Supplied material:
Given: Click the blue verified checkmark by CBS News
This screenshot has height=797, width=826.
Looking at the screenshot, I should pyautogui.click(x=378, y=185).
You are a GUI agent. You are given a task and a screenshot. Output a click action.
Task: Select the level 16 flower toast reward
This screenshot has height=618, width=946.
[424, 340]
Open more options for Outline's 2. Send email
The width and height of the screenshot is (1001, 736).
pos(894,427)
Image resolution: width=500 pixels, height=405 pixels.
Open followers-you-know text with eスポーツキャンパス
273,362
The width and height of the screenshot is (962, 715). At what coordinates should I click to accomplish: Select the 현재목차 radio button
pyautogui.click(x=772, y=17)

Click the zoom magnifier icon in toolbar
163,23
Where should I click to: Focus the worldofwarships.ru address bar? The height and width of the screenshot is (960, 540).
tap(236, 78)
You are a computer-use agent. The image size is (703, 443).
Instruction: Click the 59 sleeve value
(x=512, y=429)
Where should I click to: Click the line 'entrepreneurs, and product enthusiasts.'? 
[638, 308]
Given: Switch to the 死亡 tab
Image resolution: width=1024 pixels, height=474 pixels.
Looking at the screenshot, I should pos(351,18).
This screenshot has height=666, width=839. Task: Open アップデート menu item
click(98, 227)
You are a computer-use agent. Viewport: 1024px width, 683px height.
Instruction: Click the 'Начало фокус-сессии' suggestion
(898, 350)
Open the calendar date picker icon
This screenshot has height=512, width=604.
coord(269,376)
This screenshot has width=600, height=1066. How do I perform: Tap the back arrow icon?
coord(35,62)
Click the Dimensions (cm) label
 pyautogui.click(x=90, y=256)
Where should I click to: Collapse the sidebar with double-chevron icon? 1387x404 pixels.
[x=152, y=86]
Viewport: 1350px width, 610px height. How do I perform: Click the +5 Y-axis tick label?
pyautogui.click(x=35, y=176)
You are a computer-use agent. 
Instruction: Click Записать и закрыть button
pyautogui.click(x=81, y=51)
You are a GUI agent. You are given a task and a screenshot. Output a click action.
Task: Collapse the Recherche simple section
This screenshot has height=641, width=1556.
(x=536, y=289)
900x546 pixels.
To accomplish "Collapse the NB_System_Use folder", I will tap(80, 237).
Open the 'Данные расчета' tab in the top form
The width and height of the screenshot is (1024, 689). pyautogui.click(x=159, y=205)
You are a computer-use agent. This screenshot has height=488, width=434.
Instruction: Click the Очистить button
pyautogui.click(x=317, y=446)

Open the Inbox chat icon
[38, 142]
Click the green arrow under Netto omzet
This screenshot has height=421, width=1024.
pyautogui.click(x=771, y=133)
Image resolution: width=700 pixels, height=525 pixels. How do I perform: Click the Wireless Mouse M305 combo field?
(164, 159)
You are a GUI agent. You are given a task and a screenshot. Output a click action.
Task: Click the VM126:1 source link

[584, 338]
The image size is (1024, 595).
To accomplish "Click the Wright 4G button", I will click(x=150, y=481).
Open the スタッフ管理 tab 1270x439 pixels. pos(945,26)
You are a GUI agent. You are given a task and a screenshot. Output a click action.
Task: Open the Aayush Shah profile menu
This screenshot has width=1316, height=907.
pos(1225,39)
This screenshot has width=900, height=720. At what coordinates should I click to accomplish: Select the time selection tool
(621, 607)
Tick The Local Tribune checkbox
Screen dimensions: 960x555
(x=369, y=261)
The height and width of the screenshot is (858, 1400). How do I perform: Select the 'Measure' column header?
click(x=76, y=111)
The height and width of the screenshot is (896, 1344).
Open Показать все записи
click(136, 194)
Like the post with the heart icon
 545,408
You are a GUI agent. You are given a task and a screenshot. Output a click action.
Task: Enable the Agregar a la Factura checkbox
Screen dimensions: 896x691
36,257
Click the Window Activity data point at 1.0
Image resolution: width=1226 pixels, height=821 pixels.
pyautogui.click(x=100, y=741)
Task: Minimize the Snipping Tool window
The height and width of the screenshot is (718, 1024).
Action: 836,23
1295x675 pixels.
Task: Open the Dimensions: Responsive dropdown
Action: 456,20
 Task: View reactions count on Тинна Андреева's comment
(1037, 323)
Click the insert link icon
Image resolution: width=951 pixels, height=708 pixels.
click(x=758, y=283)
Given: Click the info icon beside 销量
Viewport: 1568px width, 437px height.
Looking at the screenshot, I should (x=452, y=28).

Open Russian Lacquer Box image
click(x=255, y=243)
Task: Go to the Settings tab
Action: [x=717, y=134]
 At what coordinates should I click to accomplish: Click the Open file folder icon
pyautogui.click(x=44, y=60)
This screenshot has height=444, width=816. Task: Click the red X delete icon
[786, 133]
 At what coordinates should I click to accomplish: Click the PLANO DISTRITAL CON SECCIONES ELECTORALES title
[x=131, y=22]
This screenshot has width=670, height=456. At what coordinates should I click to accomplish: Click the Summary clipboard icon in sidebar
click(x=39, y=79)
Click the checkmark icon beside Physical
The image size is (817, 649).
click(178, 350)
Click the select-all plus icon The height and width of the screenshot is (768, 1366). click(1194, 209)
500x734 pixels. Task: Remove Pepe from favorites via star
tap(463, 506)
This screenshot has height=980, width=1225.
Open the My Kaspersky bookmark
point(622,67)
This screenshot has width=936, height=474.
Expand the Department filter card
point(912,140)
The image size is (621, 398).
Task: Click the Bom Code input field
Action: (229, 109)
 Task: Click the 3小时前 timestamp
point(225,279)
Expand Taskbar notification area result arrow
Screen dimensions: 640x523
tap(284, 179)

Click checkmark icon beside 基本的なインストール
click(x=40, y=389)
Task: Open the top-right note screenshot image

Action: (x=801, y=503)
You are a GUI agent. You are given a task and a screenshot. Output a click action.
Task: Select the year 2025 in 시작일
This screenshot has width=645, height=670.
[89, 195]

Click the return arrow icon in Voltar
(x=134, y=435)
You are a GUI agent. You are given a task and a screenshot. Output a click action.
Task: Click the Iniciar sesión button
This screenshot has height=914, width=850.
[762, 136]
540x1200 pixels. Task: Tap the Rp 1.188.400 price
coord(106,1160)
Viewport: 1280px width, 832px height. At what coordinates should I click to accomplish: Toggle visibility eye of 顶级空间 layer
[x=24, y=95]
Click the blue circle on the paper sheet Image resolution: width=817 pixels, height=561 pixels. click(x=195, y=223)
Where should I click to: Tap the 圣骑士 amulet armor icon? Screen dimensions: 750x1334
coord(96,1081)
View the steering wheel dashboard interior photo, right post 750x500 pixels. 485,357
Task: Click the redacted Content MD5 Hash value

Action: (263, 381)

Exercise description: Whenever the word "blue" appears in a line of the listing, report that line.

Task output:
Given: Click the blue verified checkmark by CBS News
Click the blue circle on the paper sheet Image resolution: width=817 pixels, height=561 pixels. click(x=195, y=223)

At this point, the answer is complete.